# Directions for this task
Find the line that contains "Click the video" in the entries below. Write out that line and all that follow it, unchanged and alone.

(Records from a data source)

::::::

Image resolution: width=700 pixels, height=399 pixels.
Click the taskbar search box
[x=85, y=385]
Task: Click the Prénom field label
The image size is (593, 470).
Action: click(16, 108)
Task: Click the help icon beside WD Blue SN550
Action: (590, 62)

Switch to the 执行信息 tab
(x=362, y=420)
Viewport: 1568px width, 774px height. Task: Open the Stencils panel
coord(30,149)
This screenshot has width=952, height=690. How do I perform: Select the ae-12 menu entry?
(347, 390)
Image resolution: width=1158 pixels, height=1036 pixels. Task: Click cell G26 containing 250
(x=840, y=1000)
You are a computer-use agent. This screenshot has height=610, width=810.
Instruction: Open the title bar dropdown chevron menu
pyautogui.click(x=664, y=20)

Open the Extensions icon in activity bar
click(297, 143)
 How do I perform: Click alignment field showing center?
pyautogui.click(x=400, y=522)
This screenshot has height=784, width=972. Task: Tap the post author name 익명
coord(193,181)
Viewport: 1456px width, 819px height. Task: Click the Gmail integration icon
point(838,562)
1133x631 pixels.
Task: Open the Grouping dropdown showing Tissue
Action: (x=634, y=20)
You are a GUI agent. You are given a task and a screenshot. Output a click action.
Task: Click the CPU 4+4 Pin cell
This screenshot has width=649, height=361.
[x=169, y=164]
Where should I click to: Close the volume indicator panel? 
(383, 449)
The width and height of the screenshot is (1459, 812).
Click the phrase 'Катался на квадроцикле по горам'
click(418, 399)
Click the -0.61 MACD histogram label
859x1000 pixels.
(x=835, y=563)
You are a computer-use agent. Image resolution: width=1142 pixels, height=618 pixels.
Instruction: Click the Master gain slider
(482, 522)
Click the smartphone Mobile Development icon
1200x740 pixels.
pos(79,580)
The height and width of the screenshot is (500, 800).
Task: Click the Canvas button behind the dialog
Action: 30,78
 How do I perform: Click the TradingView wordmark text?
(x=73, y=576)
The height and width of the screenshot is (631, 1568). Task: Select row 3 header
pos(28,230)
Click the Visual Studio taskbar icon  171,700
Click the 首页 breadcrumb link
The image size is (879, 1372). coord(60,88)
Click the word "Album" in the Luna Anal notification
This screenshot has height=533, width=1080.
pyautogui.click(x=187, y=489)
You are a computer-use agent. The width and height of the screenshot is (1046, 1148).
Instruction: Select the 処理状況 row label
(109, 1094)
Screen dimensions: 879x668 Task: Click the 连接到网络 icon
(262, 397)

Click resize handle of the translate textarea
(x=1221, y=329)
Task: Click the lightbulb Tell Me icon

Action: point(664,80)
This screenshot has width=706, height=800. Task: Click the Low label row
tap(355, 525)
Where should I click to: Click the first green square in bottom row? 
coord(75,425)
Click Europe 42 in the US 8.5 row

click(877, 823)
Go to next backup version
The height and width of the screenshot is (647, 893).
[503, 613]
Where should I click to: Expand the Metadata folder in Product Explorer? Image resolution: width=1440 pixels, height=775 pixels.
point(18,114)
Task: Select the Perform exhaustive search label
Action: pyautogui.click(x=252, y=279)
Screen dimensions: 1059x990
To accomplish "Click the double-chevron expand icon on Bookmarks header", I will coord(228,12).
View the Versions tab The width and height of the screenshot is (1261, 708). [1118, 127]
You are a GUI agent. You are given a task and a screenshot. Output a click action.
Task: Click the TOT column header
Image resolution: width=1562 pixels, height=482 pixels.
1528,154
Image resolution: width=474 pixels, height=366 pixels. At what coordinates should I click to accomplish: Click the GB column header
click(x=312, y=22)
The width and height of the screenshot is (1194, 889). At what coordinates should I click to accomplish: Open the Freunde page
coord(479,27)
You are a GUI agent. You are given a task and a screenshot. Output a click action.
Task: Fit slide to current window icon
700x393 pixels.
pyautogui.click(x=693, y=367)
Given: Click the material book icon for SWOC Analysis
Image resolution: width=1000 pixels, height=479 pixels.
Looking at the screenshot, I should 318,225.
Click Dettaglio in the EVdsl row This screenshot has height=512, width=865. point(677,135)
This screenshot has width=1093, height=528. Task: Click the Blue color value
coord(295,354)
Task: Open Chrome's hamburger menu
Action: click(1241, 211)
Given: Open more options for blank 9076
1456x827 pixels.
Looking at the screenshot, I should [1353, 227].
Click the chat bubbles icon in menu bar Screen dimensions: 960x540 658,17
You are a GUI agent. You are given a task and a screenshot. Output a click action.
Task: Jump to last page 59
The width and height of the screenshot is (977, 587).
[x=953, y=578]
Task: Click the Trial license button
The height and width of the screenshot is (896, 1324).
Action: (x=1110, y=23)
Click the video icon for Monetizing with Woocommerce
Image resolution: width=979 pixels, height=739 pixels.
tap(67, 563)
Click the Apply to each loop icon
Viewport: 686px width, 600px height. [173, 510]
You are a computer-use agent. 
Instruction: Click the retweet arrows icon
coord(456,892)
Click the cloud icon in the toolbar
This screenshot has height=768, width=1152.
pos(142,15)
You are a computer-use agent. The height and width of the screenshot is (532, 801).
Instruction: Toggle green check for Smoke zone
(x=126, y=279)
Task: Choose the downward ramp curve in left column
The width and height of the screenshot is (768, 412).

::::::

# Response area
Click the video icon for Monetizing with Woocommerce
Image resolution: width=979 pixels, height=739 pixels.
tap(67, 563)
Click the Apply to each loop icon
Viewport: 686px width, 600px height. [173, 510]
You are a computer-use agent. 
Instruction: Click the retweet arrows icon
coord(456,892)
Click the cloud icon in the toolbar
This screenshot has height=768, width=1152.
pos(142,15)
You are a computer-use agent. The height and width of the screenshot is (532, 801).
Instruction: Toggle green check for Smoke zone
(x=126, y=279)
Task: Choose the downward ramp curve in left column
The width and height of the screenshot is (768, 412).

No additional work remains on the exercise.